4. Exercise 2: sync.Pool for transient option slices

Scenario

A logging library builds a one-off []Option slice per log call to capture context. The slice itself is a heap allocation. Calls happen millions of times per second.

Before

package logger

type Entry struct {
    level  int
    fields map[string]any
}

type Option func(*Entry)

func WithField(k string, v any) Option {
    return func(e *Entry) {
        if e.fields == nil { e.fields = make(map[string]any) }
        e.fields[k] = v
    }
}

func NewEntry(level int, opts ...Option) *Entry {
    e := &Entry{level: level}
    for _, o := range opts {
        o(e)
    }
    return e
}

func Log(level int, msg string, ctx map[string]any) {
    opts := make([]Option, 0, len(ctx))
    for k, v := range ctx {
        opts = append(opts, WithField(k, v))
    }
    _ = NewEntry(level, opts...)
}

Benchmark

func BenchmarkLogBefore(b *testing.B) {
    ctx := map[string]any{"user": "u1", "trace": "t1", "req": 42}
    for i := 0; i < b.N; i++ {
        Log(1, "hello", ctx)
    }
}
BenchmarkLogBefore-8   3_000_000   412 ns/op    480 B/op    8 allocs/op

One []Option slice + three WithField closures + one *Entry + the map + a couple of any boxes. The opts slice is the biggest single allocation.

After
var optPool = sync.Pool{
    New: func() any {
        s := make([]Option, 0, 8)
        return &s
    },
}

func Log(level int, msg string, ctx map[string]any) {
    optsPtr := optPool.Get().(*[]Option)
    opts := (*optsPtr)[:0]
    for k, v := range ctx {
        opts = append(opts, WithField(k, v))
    }
    _ = NewEntry(level, opts...)
    *optsPtr = opts[:0]
    optPool.Put(optsPtr)
}
BenchmarkLogAfter-8    4_500_000   290 ns/op    288 B/op    5 allocs/op
The slice itself is reused. The closures and the entry still allocate, but the slice header backing array is recycled. ~30 % speedup, 3 fewer allocs. **Why it's faster.** `sync.Pool` keeps a per-P (per-processor) cache of objects. The first `Get` allocates; subsequent ones return the cached slice. The Go runtime drains the pool during GC, so it's safe to use for transient state — you never *leak*, you just trade allocation for the pool's bookkeeping. The `*[]Option` (pointer-to-slice) instead of `[]Option` directly is the standard idiom: `sync.Pool` stores `any`, and storing a slice value boxes the slice header on every `Put` — defeating the purpose. Storing a pointer avoids that box. **Trade-off.** 1. Code is uglier. The `Get`/`Put` ceremony has to be balanced — forgetting `Put` leaks (not really; GC reclaims) but eliminates the speedup. 2. `sync.Pool` is *not* deterministic. Objects can disappear between calls (the runtime drains during GC). Don't rely on pool retention. 3. Below ~10k QPS the pool's own overhead can match or exceed the savings. Always benchmark. **When NOT to do this.** If `len(ctx)` is bounded and small (say ≤ 4), a stack-allocated array beats the pool:
func Log(level int, msg string, ctx map[string]any) {
    var buf [8]Option
    opts := buf[:0]
    for k, v := range ctx {
        opts = append(opts, WithField(k, v))
        if len(opts) == cap(buf) { break }
    }
    _ = NewEntry(level, opts...)
}
The compiler keeps `buf` on the stack as long as it doesn't escape. Zero allocation, zero pool overhead.

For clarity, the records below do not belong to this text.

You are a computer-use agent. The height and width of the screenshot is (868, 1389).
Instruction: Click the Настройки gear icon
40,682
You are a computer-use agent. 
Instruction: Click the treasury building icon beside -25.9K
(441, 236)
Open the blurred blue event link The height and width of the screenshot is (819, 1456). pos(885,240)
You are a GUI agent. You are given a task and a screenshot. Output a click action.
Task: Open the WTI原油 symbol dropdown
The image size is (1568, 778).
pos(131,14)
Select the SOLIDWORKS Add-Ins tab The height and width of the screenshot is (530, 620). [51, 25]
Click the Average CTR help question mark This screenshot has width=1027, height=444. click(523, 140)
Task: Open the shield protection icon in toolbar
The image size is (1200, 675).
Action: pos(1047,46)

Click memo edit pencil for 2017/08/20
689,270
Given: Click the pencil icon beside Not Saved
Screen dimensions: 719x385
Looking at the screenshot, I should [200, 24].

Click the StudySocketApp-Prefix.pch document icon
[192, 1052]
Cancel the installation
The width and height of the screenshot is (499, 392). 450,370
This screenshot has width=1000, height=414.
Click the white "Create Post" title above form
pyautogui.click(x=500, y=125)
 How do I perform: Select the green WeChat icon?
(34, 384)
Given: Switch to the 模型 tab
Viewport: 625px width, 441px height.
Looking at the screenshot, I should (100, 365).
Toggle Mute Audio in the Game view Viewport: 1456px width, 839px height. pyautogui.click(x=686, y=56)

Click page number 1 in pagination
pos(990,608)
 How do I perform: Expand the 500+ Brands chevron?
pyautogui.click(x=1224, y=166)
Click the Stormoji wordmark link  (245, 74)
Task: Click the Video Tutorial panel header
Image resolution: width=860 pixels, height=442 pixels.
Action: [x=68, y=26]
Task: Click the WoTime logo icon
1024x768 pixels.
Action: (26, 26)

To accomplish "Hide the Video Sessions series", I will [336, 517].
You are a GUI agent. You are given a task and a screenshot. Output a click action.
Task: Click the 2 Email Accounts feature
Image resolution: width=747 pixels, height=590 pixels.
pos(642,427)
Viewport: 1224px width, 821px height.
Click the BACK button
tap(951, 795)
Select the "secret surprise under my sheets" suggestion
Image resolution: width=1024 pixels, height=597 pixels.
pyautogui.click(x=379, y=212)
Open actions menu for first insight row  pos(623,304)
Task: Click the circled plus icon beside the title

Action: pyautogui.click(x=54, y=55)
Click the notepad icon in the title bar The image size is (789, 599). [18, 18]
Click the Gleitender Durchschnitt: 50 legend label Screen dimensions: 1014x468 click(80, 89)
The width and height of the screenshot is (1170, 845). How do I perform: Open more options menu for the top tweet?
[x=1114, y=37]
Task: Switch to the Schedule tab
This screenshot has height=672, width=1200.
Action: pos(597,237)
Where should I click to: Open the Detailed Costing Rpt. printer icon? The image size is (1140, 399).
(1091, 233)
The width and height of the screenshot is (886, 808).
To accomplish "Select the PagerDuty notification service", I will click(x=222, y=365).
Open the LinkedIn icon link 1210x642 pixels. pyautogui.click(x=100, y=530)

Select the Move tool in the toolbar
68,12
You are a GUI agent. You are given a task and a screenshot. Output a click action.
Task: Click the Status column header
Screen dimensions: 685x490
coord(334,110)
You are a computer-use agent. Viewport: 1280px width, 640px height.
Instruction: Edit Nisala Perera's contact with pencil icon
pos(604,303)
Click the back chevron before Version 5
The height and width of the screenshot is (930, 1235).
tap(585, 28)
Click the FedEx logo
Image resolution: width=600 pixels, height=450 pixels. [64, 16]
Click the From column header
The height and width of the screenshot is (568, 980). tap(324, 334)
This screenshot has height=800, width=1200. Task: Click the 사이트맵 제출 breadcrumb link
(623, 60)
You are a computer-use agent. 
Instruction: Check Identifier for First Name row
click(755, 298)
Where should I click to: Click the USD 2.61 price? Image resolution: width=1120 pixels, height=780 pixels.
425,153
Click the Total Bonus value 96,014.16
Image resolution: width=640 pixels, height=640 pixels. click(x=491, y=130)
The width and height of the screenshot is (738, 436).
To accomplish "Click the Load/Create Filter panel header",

5. Exercise 3: Function vs interface variant at scale

Scenario

You're choosing between type Option func(*T) and type Option interface { apply(*T) } for a constructor that runs 1M times/sec. middle.md said "the interface variant is ~30% slower per option". Let's measure honestly and see whether that translates to anything you'd actually notice.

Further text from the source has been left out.